最终实现一主多备的架构,需要通过改PG内核来实现:

  1. 这些文件应该是每个实例对应一份。 postgresql.conf, recovery.conf, postmaster.pid, pg_control
  2. hot standby不执行实际的恢复操作,但是需要更新自己的内存状态,如当前的OID,XID等等,以及更新自己的pg_control。
  3. 在多实例间,要实现主到备节点的OS脏页的同步,数据库shared buffer脏页的同步。

模拟过程

不改任何代码,在同一主机下启多实例测试,会遇到一些问题。
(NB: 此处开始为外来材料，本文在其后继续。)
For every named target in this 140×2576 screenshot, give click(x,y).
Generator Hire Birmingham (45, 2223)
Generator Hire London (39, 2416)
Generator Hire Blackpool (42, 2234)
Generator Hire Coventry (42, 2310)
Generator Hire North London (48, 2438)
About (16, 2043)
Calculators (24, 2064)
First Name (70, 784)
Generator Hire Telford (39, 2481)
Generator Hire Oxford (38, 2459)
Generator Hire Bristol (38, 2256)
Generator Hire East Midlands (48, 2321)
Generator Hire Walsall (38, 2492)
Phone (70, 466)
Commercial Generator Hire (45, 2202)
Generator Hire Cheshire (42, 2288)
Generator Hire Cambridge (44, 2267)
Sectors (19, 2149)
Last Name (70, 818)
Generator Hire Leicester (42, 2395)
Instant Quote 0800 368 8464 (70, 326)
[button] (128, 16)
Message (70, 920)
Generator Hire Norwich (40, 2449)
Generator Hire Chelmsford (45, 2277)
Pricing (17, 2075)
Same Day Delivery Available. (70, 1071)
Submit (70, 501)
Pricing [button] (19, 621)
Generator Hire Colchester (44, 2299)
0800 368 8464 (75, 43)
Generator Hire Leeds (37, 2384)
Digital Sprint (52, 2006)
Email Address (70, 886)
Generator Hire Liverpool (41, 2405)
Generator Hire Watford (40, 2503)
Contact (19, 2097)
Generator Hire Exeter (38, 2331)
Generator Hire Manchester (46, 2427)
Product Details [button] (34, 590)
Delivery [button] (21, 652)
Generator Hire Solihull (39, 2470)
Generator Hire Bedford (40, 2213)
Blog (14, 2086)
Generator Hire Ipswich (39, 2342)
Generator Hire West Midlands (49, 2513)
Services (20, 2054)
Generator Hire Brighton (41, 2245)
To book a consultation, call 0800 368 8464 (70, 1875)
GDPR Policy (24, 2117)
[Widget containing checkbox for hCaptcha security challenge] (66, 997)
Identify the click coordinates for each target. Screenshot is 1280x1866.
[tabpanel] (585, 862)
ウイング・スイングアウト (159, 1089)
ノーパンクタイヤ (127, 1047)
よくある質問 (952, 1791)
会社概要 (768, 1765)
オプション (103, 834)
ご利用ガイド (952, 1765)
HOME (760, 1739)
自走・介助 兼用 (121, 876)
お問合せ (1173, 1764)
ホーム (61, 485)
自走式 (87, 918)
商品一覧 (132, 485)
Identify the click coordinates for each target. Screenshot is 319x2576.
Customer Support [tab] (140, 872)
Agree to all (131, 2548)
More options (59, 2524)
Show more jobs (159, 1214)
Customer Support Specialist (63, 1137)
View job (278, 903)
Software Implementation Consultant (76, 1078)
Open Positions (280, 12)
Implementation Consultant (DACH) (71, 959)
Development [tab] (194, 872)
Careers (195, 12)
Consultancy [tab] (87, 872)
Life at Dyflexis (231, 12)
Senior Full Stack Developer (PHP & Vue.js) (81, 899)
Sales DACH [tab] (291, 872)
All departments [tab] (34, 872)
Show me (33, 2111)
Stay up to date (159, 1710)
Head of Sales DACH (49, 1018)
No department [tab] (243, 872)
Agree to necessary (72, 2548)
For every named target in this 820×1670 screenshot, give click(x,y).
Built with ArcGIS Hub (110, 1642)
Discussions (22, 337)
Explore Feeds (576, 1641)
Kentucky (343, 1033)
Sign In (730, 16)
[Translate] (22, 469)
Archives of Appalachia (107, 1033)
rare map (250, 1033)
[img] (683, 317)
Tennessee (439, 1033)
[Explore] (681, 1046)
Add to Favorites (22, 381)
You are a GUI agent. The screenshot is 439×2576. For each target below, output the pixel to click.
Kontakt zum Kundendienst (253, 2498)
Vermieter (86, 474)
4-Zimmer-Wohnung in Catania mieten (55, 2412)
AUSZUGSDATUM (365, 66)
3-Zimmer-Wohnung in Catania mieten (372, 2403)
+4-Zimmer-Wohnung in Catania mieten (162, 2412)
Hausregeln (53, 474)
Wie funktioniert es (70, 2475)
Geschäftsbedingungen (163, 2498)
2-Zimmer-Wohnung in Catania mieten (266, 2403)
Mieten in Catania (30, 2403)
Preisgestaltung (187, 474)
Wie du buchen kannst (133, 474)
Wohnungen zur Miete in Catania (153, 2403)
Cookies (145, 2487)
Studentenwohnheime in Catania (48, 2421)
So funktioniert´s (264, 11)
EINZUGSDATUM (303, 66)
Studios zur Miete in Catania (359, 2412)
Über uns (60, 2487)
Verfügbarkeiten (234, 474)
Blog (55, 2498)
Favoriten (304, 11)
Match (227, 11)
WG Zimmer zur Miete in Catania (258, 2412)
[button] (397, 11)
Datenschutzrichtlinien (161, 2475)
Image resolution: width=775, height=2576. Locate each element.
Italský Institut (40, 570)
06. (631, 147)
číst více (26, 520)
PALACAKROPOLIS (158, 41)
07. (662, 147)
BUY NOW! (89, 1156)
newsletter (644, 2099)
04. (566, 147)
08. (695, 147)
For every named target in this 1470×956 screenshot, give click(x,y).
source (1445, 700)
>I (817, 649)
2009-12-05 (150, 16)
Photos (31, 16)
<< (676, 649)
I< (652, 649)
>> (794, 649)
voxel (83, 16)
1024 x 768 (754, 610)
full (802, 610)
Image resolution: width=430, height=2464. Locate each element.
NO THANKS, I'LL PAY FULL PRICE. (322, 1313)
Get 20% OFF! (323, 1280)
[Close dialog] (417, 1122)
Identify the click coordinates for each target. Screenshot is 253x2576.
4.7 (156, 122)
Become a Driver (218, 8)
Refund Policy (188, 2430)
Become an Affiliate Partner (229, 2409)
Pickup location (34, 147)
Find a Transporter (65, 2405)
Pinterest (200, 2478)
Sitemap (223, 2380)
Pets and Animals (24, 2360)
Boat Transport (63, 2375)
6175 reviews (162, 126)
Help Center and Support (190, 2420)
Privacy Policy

(后面有问题描述,以及如何修改代码来修复这些问题)

主实例配置文件:

  1. # vi postgresql.conf
  2. listen_addresses='0.0.0.0'
  3. port=1921
  4. max_connections=100
  5. unix_socket_directories='.'
  6. ssl=on
  7. ssl_ciphers='EXPORT40'
  8. shared_buffers=512MB
  9. huge_pages=try
  10. max_prepared_transactions=0
  11. max_stack_depth=100kB
  12. dynamic_shared_memory_type=posix
  13. max_files_per_process=500
  14. wal_level=logical
  15. fsync=off
  16. synchronous_commit=off
  17. wal_sync_method=open_datasync
  18. full_page_writes=off
  19. wal_log_hints=off
  20. wal_buffers=16MB
  21. wal_writer_delay=10ms
  22. checkpoint_segments=8
  23. archive_mode=off
  24. archive_command='/bin/date'
  25. max_wal_senders=10
  26. max_replication_slots=10
  27. hot_standby=on
  28. wal_receiver_status_interval=1s
  29. hot_standby_feedback=on
  30. enable_bitmapscan=on
  31. enable_hashagg=on
  32. enable_hashjoin=on
  33. enable_indexscan=on
  34. enable_material=on
  35. enable_mergejoin=on
  36. enable_nestloop=on
  37. enable_seqscan=on
  38. enable_sort=on
  39. enable_tidscan=on
  40. log_destination='csvlog'
  41. logging_collector=on
  42. log_directory='pg_log'
  43. log_truncate_on_rotation=on
  44. log_rotation_size=10MB
  45. log_checkpoints=on
  46. log_connections=on
  47. log_disconnections=on
  48. log_duration=off
  49. log_error_verbosity=verbose
  50. log_line_prefix='%i
  51. log_statement='none'
  52. log_timezone='PRC'
  53. autovacuum=on
  54. log_autovacuum_min_duration=0
  55. autovacuum_vacuum_scale_factor=0.0002
  56. autovacuum_analyze_scale_factor=0.0001
  57. datestyle='iso,
  58. timezone='PRC'
  59. lc_messages='C'
  60. lc_monetary='C'
  61. lc_numeric='C'
  62. lc_time='C'
  63. default_text_search_config='pg_catalog.english'
  64. # vi recovery.done
  65. recovery_target_timeline='latest'
  66. standby_mode=on
  67. primary_conninfo = 'host=127.0.0.1 port=1921 user=postgres keepalives_idle=60'
  68. # vi pg_hba.conf
  69. local replication postgres trust
  70. host replication postgres 127.0.0.1/32 trust

启动主实例。

  1. postgres@digoal-> pg_ctl start

启动只读实例,必须先删除postmaster.pid,这点PostgreSQL新版本加了一个PATCH,如果这个文件被删除,会自动关闭数据库,所以我们需要注意,不要使用最新的PGSQL,或者把这个patch干掉先。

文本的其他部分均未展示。